More North Texas school districts moving campuses to temporary remote-only learning due to COVID-19 cases

More North Texas school districts are choosing to temporarily move some campuses to online only.

Meanwhile, Texas Governor Greg Abbott is expressing confidence in the system already in place for managing the virus.

Texas has now surpassed one million cases. It's a significant marker.

RELATED: Texas becomes 1st state to surpass 1 million COVID-19 cases

But the bigger concern is the rate at which cases are spreading right now.

No doubt there's a lot of parents keeping an eye on the cases in their schools, more and more of which are temporarily moving to remote only.

In a school year that’s been anything but routine, there’s something unfortunately routine that we’ve been hearing lately from North Texas schools.

“We made the decision to temporarily move to remote learning only,” said Amanda Simpson, with Coppell ISD.

Coppell High School and its 9th grade campus are the latest to temporarily move to remote learning only.

The high school has 45 student cases and the 9th grade campus has 10, but many more have been impacted through contact tracing.

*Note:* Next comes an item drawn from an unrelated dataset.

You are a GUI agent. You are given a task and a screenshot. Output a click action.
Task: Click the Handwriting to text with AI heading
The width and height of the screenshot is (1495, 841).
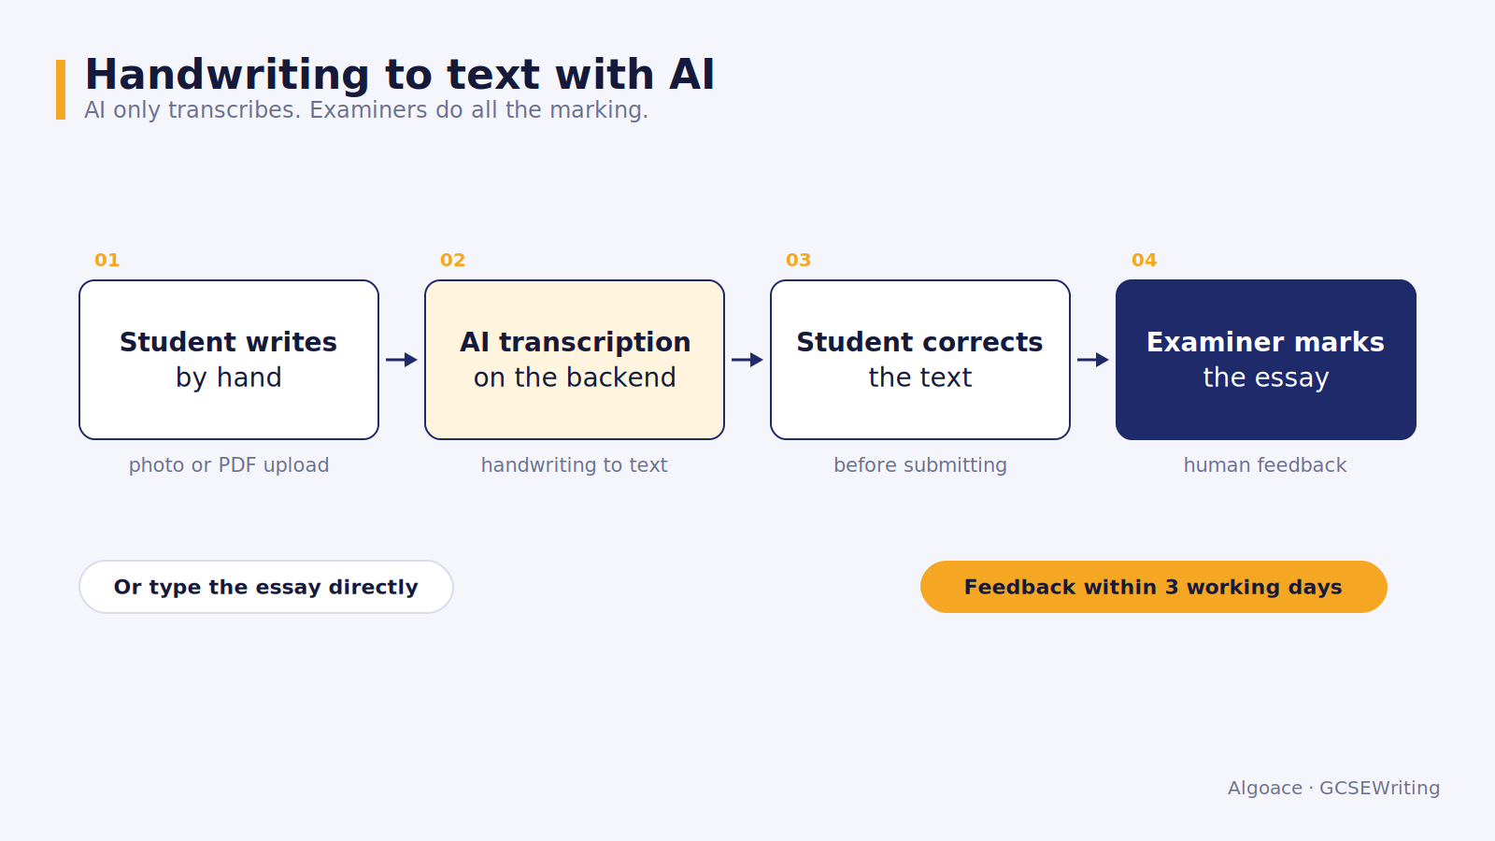[x=400, y=74]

“What was of particular concern was the number on quarantine, which were getting to the hundreds for those campuses,” Simpson said. “In addition, we were having difficulty because of those who had to go on quarantine, especially our teachers, getting substitute teachers to teach those who weren't.”

RELATED: Children, young adults driving COVID-19 surge in North Texas, experts say

Coppell joins several other districts forced to suspend in-person classes at some campuses as case numbers rise again.

The other are: Eagle Mountain-Saginaw, Hurst-Euless-Bedford, Keller, Krum, and Sanger ISDs.

Our sister station, FOX 7 in Austin, asked Gov. Abbott about the North Texas school closures.

He pointed to existing measures in place, and the recent expansion of rapid testing for schools, but did not reveal any new measures.

“The Texas Education Agency has provided flexibility for these schools to be able to close back down and go back to remote learning if that is necessary, based on the level of outbreak, while also if possible maintaining classroom learning for the students that need it the most,” the governor said.

The governor also pointed to his executive order, which calls for an automatic reduction in openings and capacity if 15% of an area’s hospital beds are occupied by COVID-19 patients.

It’s nearing 12% in North Texas, and hospitalizations are at their highest since mid-August.

“Remember a couple things: First, it’s that we’ve been here before. We had the spike in July and people responded to it by using the safe practices such as distancing, etc., and that led to the opening of 100& of businesses in the state of Texas,” the governor explained.

For some perspective, three regions in the state are currently above that 15% threshold: Lubbock, Amarillo, and El Paso, which sits around 40% as of Wednesday.

Meanwhile, in Austin, it’s around 3.5%.